■ PROBLEM:
Below is a listing. Quote from it, exactly, the lines from the one containing "Task: Click the Italic formatting icon" down to the one containing "This screenshot has width=1079, height=607.", both ends included, and nothing else.
BEGIN TASK INPUT
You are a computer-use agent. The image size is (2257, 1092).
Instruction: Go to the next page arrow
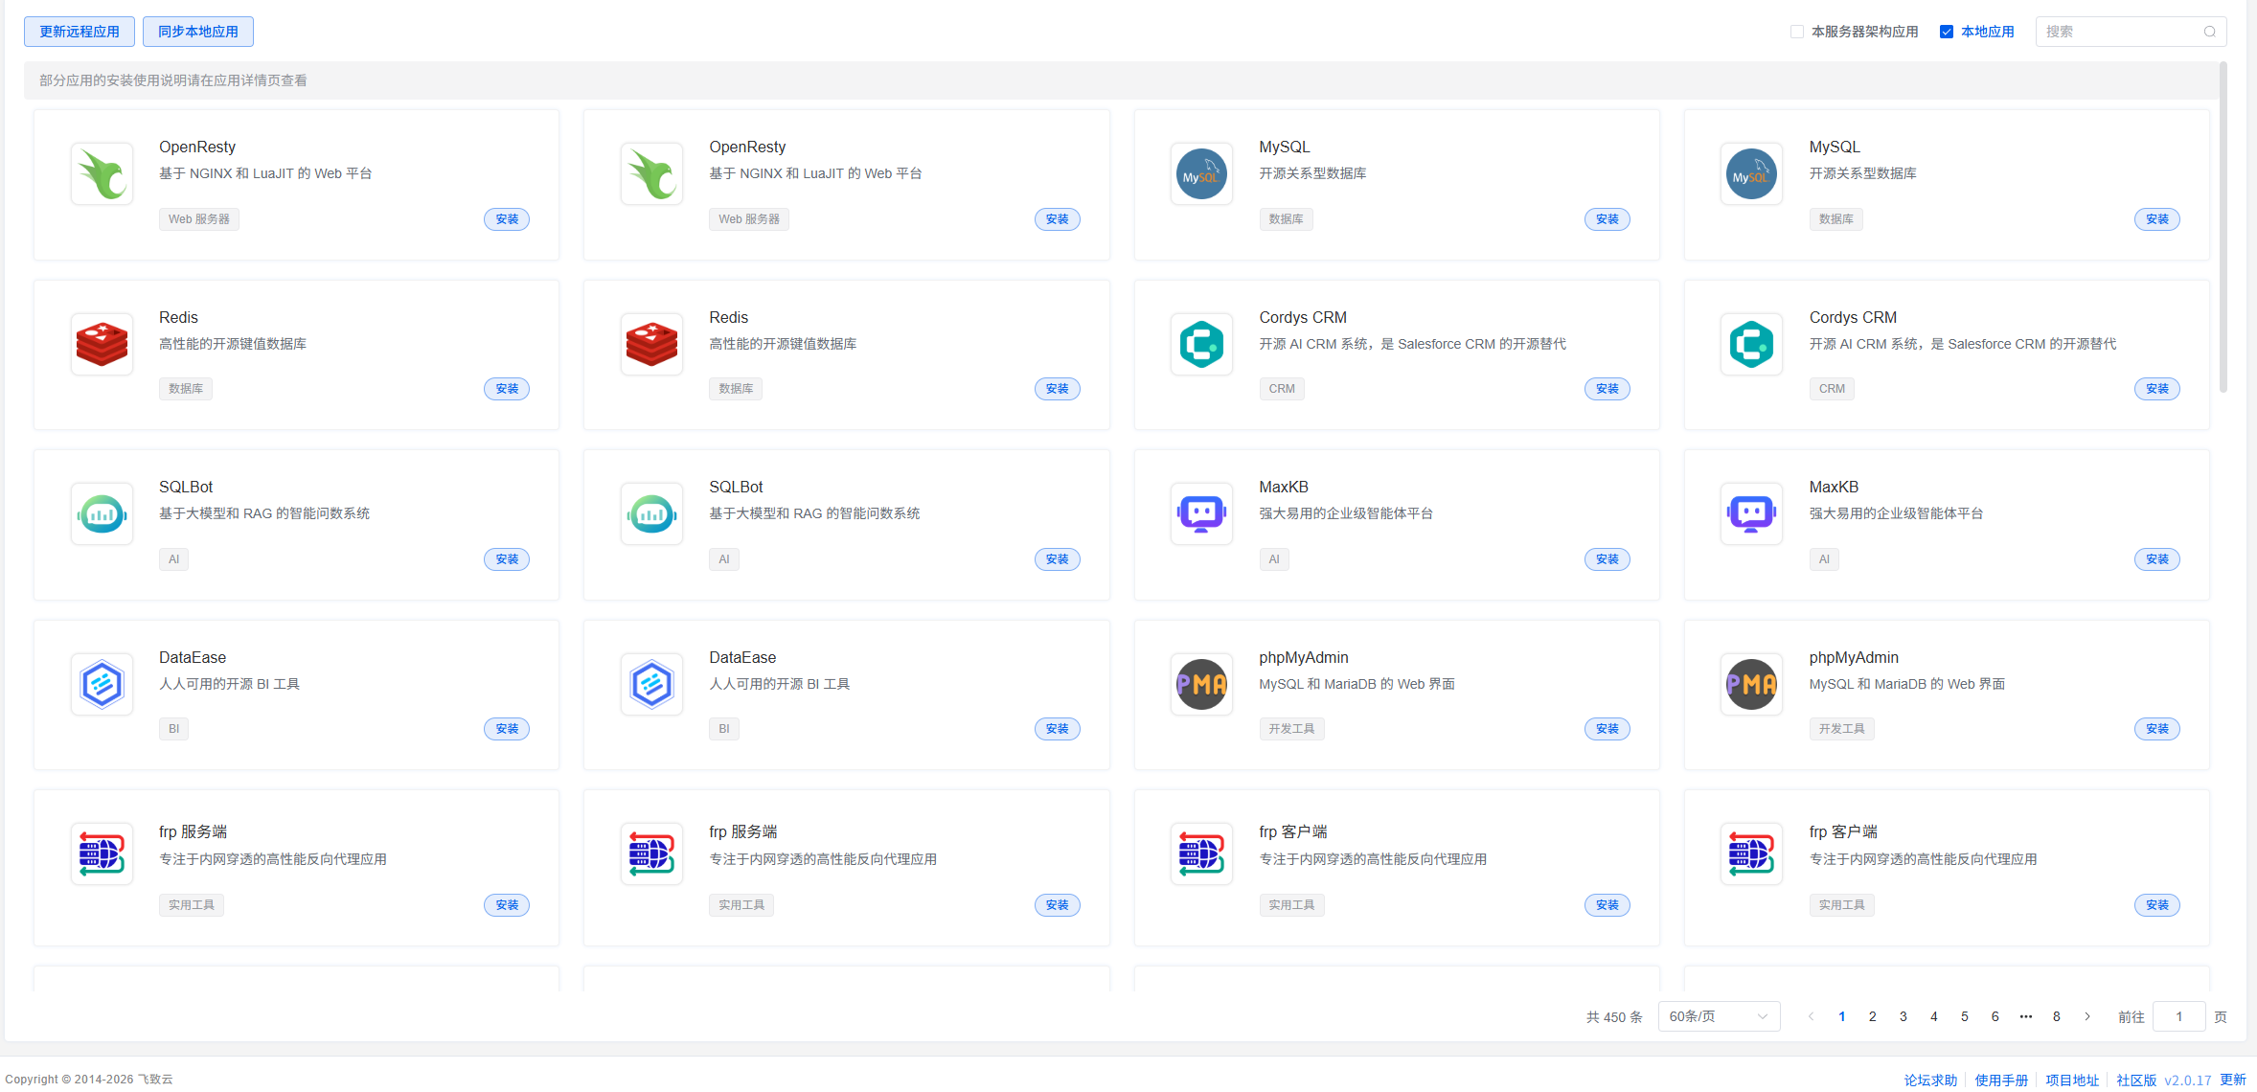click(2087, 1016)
END TASK INPUT
BEGIN TASK INPUT
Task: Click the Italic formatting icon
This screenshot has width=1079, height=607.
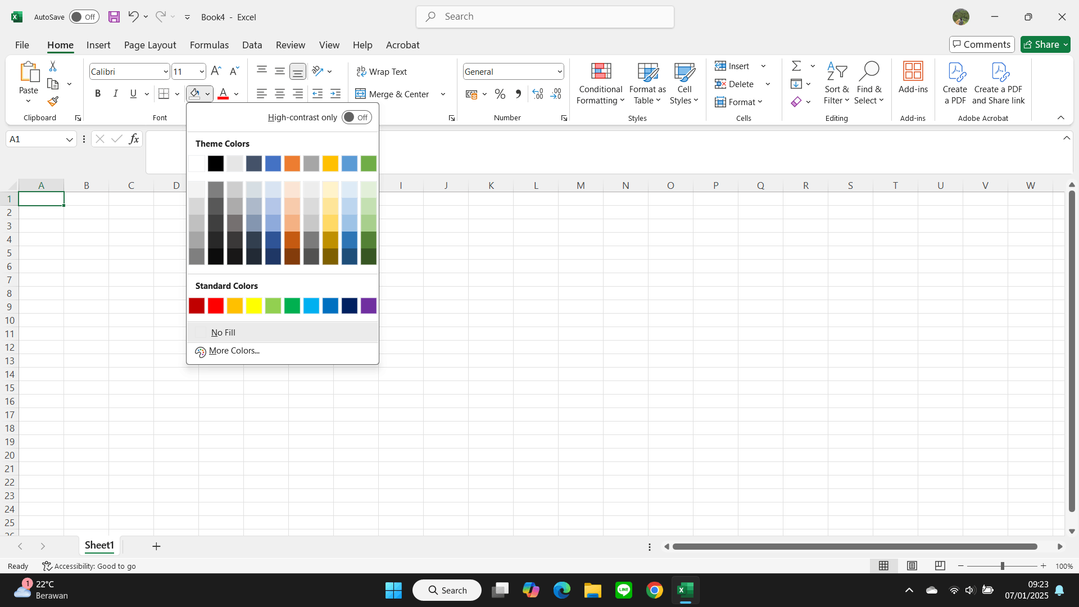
END TASK INPUT
■ RESULT FOR THIS EXERCISE:
Task: Click the Italic formatting icon
This screenshot has width=1079, height=607.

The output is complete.